***** EXTRACTED TEXT *****

I'd like to be in better shape by the time I turn 40 this August. Time is ticking away and I need to improve my overall general health so that I can better keep up with my 3 and 5 year old boys.

Having recently acquired 3 vintage Erie cast iron skillets, I thought it would be an interesting challenge to incorporate cast iron to meet my goals.

The plan
I will follow a lower carb higher protein diet which shouldn't be an issue for the cast iron. Not every meal will be cooked, like salads etc, but I will use cast iron every chance I get. I have an enameled Lodge cast iron dutch oven in addition to the three skillets and I plan to incorporate them all. I don't have a cast iron recipe book but I will use the recipes on this site along with what I find online - tweaking the recipes as needed to ensure they are lower carb. I will post my progress periodically along with photos of the meals I prepared using cast iron over that time period.

The goals
My weight loss goal is to drop 25 pounds and my exercise goals are to lift weights 3x week and to build up my cardio enough to run in 1 organized footrace. Gyms are closed due to covid19 so I will be doing mostly cardio until the gym reopens. I plan to achieve these goals by my birthday in mid-August.

I'm starting today.

Please let me know if you have any suggestions.

I have lost over 30 lb so far. I am unable to exercise (disabilities). my simple secret has been to eat less. This is what got me into cast iron. To cook smaller portions I needed smaller pans and I also needed non-stick (without using a lot of fats to cook) so I replaced the old stainless with cast iron. The Lodge stuff is cheap enough and with some modification it cooks very well. I can make an omelette using only 1/4C egg whites and 4 drops of oil in my 8" smoothed skillet. I found a round chromed steel trivet that is a perfect fit in the lidded 10" and with that I can either steam or bake fish fillets on the stove top. (they are too small to justify running the oven). I have a 10" round Lodge grill pan, unmodified, that is superb at blackening vegetables with no oil. My plan for tonight is to try it with scallops although it failed with other fish and good scallops are not available here. The smoothed 6" is perfect for scrambling two eggs. Not too big, not too small. The other thing is to have a digital food scale with fine resolution. I use a daitetic app and practice strict portion control. It is amazing how little food one really needs and I try to keep it under 100o-1200 calories a day. That is not much and one needs to keep track of nutrition, thus the diatetic app. But I am a foodie. I like my good food. So the CI figures here too. I home cook everything and I make it really tasty, low calories, higher fiber, suitable for both a diabetic and renal diet and long on flavor..
 
No apologies necessary. What you are accomplishing is admirable, but the story of your journey, in my opinion, belongs in Facebook or some other such platform.

*****

■ TASK REQUIREMENTS:
1. In the cast iron post, how many pounds does the writer aim to lose?
2. Transcribe everything in the cast iron post from "I'd like to" down to "year old boys.".

***** DATASET EXCERPT *****

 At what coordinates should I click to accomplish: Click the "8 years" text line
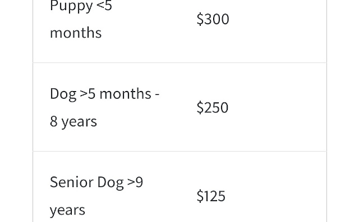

*****

■ ANSWERS FOR EACH ITEM:
1. 25 pounds.

2.
I'd like to be in better shape by the time I turn 40 this August. Time is ticking away and I need to improve my overall general health so that I can better keep up with my 3 and 5 year old boys.